Reading is a crucial skill for acquiring information, developing critical thinking skills, encouraging compassion, forming logic, making choices, and navigating the unknown -- not only in school, but in the larger world, as well. Reading involves two main skills -- decoding (the ability to decipher and reproduce sounds in isolation or combination, then in word form) and comprehension. Many parents consider their child's decoding skill as the main aspect of reading ability. While phonemic awareness is very important, comprehension involves many more sophisticated abilities -- such as reading pictures for context clues, making mental images, identifying key story elements (characters, setting, plot, etc.), retelling, predicting and inferring, solving problems, relating the text to oneself or the world or other books, and demonstrating understanding through re-creations or reports.
This year, we've been working on reading skills with our weekly Literacy Workshops, which focus on decoding, comprehension, and writing or pre-writing skills related to a read-aloud text. One of our first lessons was about Choosing a "Just-Right" Book. Students in my mixed age (first through third grade) Montessori classroom generated a list of ways to know if a book is too easy or too hard (shown above). Many elementary classrooms have leveled reading libraries constructed from an adult perspective, yet I have tried to avoid this so students develop independence and knowledge about themselves as readers. (The hand drawing is a reminder from our librarian about the "five-finger" rule: if you find five words on a page that are unknown or hard to decode, that book might not be "just right" for you right now.)
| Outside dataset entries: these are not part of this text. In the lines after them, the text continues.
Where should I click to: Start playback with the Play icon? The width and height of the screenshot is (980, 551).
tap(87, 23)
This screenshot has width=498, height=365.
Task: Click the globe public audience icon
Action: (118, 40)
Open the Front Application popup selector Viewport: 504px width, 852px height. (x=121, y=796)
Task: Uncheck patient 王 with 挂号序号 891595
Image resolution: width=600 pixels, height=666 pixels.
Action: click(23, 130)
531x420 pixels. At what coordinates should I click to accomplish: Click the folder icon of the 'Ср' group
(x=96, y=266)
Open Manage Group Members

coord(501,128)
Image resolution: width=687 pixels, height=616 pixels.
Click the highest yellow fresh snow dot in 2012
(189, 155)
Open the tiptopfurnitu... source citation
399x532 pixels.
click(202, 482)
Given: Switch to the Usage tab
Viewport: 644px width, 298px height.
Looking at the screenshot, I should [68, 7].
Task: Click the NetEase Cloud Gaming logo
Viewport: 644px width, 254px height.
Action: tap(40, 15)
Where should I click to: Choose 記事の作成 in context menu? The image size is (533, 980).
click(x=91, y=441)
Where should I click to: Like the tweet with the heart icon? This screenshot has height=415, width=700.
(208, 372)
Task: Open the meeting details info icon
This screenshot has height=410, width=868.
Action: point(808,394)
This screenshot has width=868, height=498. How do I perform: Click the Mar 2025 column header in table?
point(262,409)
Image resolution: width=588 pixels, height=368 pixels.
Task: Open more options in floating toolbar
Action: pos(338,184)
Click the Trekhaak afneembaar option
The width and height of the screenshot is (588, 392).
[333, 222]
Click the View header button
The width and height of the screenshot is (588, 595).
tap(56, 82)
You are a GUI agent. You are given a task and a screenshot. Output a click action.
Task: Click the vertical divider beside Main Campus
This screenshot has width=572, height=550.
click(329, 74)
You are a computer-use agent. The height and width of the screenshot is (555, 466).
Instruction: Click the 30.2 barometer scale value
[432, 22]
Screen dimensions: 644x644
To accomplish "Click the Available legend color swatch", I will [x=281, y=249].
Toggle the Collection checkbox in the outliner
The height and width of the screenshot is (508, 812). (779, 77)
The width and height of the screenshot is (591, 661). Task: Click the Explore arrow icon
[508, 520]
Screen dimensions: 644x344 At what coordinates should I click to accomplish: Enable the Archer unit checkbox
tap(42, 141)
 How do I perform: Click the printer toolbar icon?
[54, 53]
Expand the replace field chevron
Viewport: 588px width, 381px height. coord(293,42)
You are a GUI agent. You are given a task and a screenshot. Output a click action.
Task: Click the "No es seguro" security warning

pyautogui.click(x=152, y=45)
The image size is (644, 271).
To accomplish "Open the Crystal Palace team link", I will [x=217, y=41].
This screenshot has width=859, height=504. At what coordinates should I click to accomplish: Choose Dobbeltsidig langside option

One of the students' favorite Literacy Workshops was about Predicting. At the start of a school day, I placed three carefully wrapped presents of varying sizes on a rug (shown above). At morning group, I told students that these were gifts for the class which we would open at Readers Workshop later that day. I also encouraged them to touch, jiggle, hold, or carry -- but not open -- the presents, so that they might predict what was inside. That afternoon, we first discussed the definition of prediction and how we predict what will happen in the future. On a white board, I drew a graph for their predictions and the reality of the actual prize, and we noted these (shown below).
One child opened each gift. The first was a magnifying glass (for observing), the second was a game of dominoes (looking for clues or patterns), and the third was a set of the Choose Your Own Adventure series -- wildly popular during my childhood. At the beginning of each book, there is a warning, which I read aloud in an ominous tone: 

BEWARE! THIS BOOK IS DIFFERENT FROM OTHER BOOKS. YOU AND YOU ALONE ARE IN CHARGE OF WHAT HAPPENS IN THIS STORY. THERE ARE DANGERS, CHOICES, ADVENTURES, AND CONSEQUENCES. YOU MUST USE ALL OF YOUR NUMEROUS TALENTS AND MUCH OF YOUR ENORMOUS INTELLIGENCE. THE WRONG DECISION COULD END IN DISASTER – EVEN DEATH. BUT DON’T DESPAIR. AT ANYTIME, YOU CAN GO BACK AND MAKE ANOTHER CHOICE, ALTER THE PATH OF YOUR STORY, AND CHANGE ITS RESULT.

The class broke into small groups, with an older student reading to the others, who voted on what path to follow when their book asked them for direction in the plot. 
When we came together about twenty minutes later, I asked students, "How did you make your first choice? What did you predict would happen? What made you think that would happen? Were you correct? Did you go back and read the outcomes of the other choices? What was different? Which ending did you prefer?" Reflection motivates metacognition (thinking about how we think), and students enjoyed adding a gesture to their new reading comprehension skill: whenever they predict, they stroke their chins like reading detectives. In the months since this lesson, our class has revisited Predicting when reading other books, and a parent mentioned to me that her child has started using this term at home, as well. ("I predict we will have chicken for dinner!") This means she is thinking about what she is thinking all of the time -- not just during Literacy Workshop!